DATA START

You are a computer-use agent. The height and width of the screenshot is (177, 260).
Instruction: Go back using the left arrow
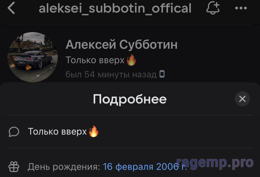[x=11, y=8]
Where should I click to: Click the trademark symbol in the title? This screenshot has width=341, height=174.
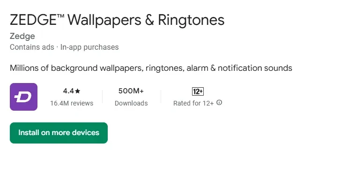click(61, 16)
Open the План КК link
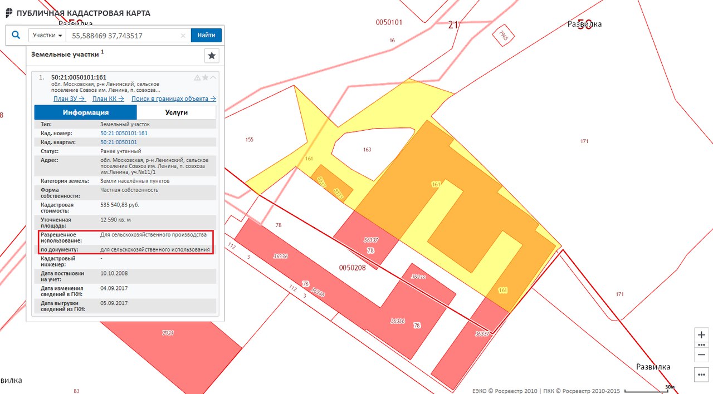 (108, 99)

DATA END

> **ACTIVITY**
Before duplicating, set the pictures aside; then output exactly the lines from the one with "Where should I" through the end of the records, and only those.

> **EXERCISE OUTPUT**
Where should I click to: Click the trademark symbol in the title? This screenshot has width=341, height=174.
click(61, 16)
Open the План КК link
 (108, 99)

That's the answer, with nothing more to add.